But it was left to Aberdeen and Aberdeenshire councils to fund multimillion-pound relief packages for other sectors.
Mr McCaig, who is standing for re-election in Aberdeen South, defended the administration’s role in the business rates fiasco, but admitted the system was “not perfect”.
He said half the country was no longer paying business rates and that the picture was a “lot less gloomy” than the one being painted.
In a scenario where some had gained and others lost out, he said, “you get losers coming out and saying this is terrible, but you don’t hear from the winners”.
“Now half of the businesses in the country are paying no business rates,” he added.
“This is a good thing which is helping small businesses at a time of crisis across the country.
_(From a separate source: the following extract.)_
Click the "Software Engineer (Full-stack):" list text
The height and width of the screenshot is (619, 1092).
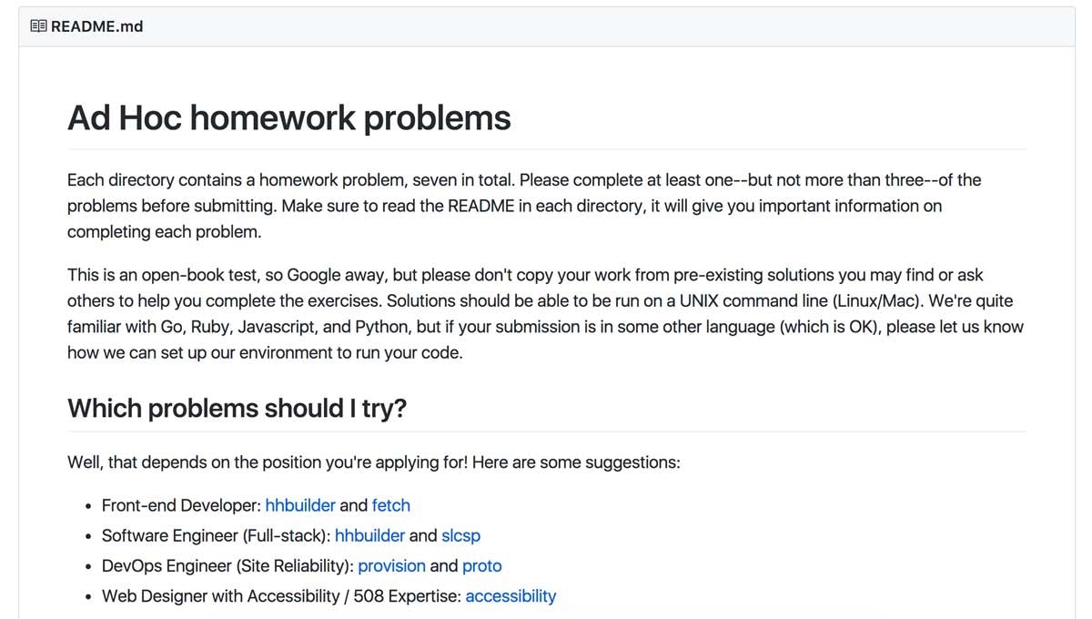coord(217,536)
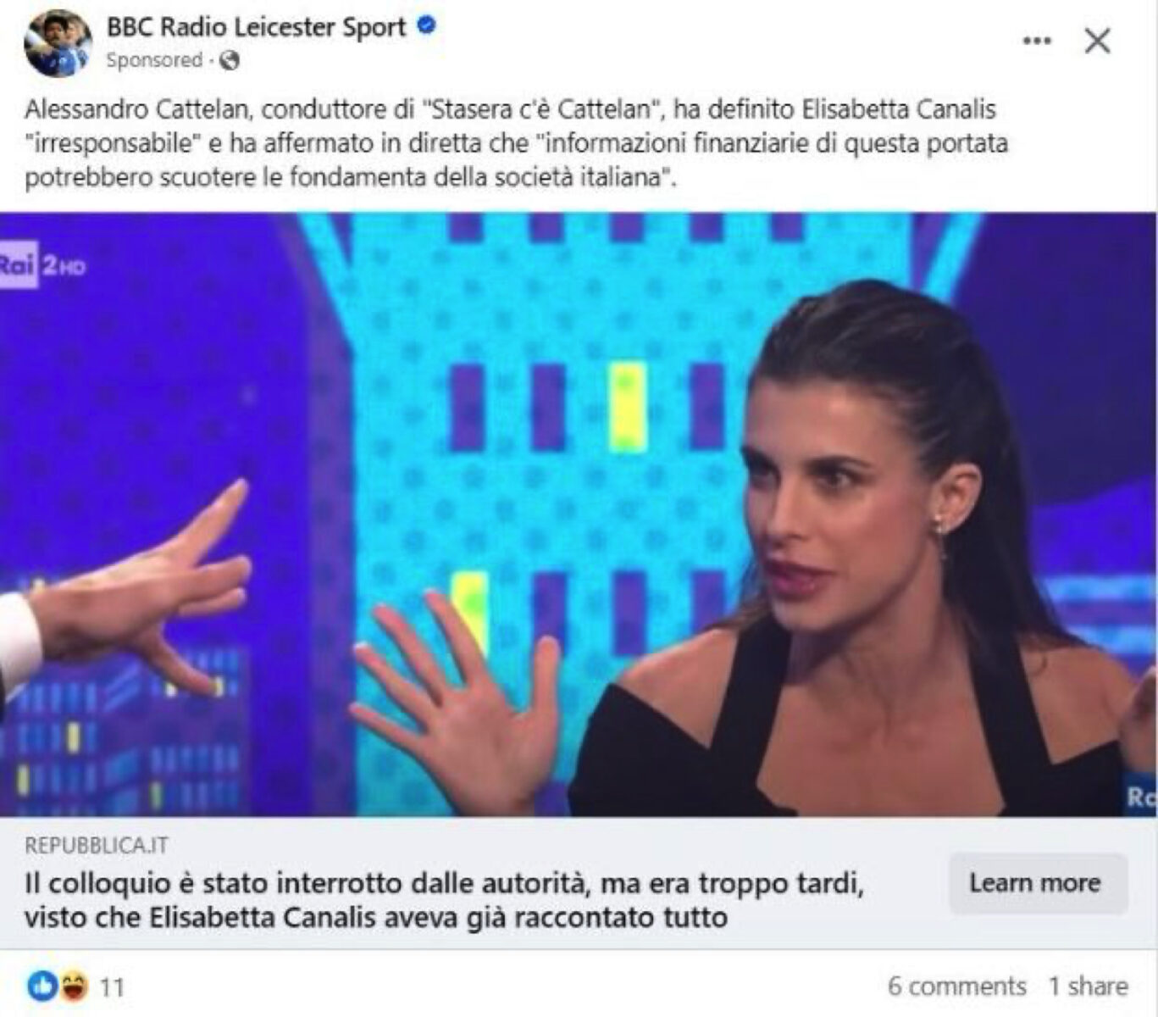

“Is there more to be done on the way business rates are calculated? Yes. It’s not a perfect system. There is no perfect system.
“But I think if we look at the picture in the round, it’s less gloomy than the picture originally painted.”
Mr McCaig was speaking at an election hustings hosted by Aberdeen Journals Editor-in-Chief Damian Bates at the Oil and Gas UK annual conference in Aberdeen.
The other participants were Ross Thomson, Scottish Conservative candidate for Aberdeen South, Callum O’Dwyer, Labour’s contender for the same seat, and Liberal Democrat John Waddell, who is running for West Aberdeenshire and Kincardineshire.
All three accused the Scottish Government of acting too slowly to address the problem.
Mr Thomson said: “The finance secretary (Derek MacKay) knew about this in September, but didn’t do anything until 2017 when pressure was put on him.”
Mr O’Dwyer said: “The SNP was too slow to respond to criticism. They have tried to mitigate, but it’s too little too late. Too many businesses are feeling the struggle.”
Mr Waddell added: “The SNP government was not aware this was going to be an issue.
“They tried to brush it off and only reluctantly acknowledged it was a problem.”